Records for the task START

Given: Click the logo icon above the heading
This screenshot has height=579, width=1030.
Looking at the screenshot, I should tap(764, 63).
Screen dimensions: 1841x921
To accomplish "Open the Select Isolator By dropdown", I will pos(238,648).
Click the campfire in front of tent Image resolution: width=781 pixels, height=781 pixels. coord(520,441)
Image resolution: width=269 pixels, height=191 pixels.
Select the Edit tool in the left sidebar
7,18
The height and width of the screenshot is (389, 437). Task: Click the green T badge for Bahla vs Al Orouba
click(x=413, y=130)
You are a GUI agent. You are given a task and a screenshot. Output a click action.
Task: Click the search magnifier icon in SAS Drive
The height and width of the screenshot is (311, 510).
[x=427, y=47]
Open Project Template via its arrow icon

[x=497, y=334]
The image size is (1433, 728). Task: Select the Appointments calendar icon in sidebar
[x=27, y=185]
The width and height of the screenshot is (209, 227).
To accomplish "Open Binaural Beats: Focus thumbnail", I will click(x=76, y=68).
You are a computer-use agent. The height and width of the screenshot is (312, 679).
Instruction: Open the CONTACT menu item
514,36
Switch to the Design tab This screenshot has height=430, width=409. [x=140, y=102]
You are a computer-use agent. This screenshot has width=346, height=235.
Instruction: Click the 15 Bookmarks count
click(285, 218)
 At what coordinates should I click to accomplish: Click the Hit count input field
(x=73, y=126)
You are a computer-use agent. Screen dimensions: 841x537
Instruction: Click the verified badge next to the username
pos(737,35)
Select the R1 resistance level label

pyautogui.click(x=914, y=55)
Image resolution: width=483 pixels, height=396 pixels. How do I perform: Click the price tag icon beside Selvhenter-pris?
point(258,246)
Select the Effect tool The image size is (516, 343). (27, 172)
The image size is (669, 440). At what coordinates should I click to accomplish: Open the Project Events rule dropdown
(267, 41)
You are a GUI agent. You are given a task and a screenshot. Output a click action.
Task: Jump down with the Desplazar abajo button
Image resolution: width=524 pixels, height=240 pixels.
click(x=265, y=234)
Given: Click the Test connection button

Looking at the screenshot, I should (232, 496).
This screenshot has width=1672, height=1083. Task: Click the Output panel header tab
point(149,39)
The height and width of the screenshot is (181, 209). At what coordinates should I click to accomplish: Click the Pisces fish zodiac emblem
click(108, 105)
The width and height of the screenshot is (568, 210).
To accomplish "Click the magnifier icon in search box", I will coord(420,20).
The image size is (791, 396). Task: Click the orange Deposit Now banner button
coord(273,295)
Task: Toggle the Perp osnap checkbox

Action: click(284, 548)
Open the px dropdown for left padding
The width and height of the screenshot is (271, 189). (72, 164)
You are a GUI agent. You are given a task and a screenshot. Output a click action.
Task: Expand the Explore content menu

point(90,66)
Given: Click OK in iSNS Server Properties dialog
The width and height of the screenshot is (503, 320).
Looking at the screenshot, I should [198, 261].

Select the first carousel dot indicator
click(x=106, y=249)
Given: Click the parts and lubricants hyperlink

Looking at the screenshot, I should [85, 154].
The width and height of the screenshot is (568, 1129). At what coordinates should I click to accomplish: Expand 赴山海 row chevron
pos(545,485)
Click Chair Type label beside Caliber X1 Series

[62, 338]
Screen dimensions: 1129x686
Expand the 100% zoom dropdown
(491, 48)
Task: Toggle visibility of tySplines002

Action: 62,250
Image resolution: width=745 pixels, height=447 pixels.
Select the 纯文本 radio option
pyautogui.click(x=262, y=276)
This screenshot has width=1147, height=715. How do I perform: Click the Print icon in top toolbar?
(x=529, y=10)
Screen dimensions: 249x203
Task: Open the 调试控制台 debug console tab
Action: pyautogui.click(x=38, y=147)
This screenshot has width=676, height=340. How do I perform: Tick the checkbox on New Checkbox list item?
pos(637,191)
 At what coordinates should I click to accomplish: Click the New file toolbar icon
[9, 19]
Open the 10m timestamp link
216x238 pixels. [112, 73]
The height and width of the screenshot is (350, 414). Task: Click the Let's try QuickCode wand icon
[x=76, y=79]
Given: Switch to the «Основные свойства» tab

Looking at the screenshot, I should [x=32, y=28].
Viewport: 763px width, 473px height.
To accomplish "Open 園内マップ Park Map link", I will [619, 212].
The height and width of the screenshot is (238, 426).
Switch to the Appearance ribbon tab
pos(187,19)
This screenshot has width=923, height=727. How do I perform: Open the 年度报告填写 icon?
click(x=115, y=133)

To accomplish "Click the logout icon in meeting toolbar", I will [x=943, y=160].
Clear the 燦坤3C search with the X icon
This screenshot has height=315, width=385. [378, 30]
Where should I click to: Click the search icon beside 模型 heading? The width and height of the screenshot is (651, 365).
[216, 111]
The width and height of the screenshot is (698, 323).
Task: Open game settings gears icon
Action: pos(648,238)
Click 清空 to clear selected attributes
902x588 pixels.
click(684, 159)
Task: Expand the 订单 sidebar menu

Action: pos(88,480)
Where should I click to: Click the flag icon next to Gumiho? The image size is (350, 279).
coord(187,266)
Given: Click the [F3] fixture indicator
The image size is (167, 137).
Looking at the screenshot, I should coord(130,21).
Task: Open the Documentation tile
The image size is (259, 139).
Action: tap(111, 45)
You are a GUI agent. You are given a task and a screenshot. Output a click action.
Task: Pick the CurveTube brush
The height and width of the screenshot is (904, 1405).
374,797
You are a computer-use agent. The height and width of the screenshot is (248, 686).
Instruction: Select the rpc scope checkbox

Records for the task END

Write out exactly each line of the entries, starting at the one containing "Switch to the Appearance ribbon tab" and finishing with the last line.

▸ **Written response**
Switch to the Appearance ribbon tab
pos(187,19)
This screenshot has width=923, height=727. How do I perform: Open the 年度报告填写 icon?
click(x=115, y=133)

To accomplish "Click the logout icon in meeting toolbar", I will [x=943, y=160].
Clear the 燦坤3C search with the X icon
This screenshot has height=315, width=385. [378, 30]
Where should I click to: Click the search icon beside 模型 heading? The width and height of the screenshot is (651, 365).
[216, 111]
The width and height of the screenshot is (698, 323).
Task: Open game settings gears icon
Action: pos(648,238)
Click 清空 to clear selected attributes
902x588 pixels.
click(684, 159)
Task: Expand the 订单 sidebar menu

Action: pos(88,480)
Where should I click to: Click the flag icon next to Gumiho? The image size is (350, 279).
coord(187,266)
Given: Click the [F3] fixture indicator
The image size is (167, 137).
Looking at the screenshot, I should coord(130,21).
Task: Open the Documentation tile
The image size is (259, 139).
Action: tap(111, 45)
You are a GUI agent. You are given a task and a screenshot. Output a click action.
Task: Pick the CurveTube brush
The height and width of the screenshot is (904, 1405).
374,797
You are a computer-use agent. The height and width of the screenshot is (248, 686).
Instruction: Select the rpc scope checkbox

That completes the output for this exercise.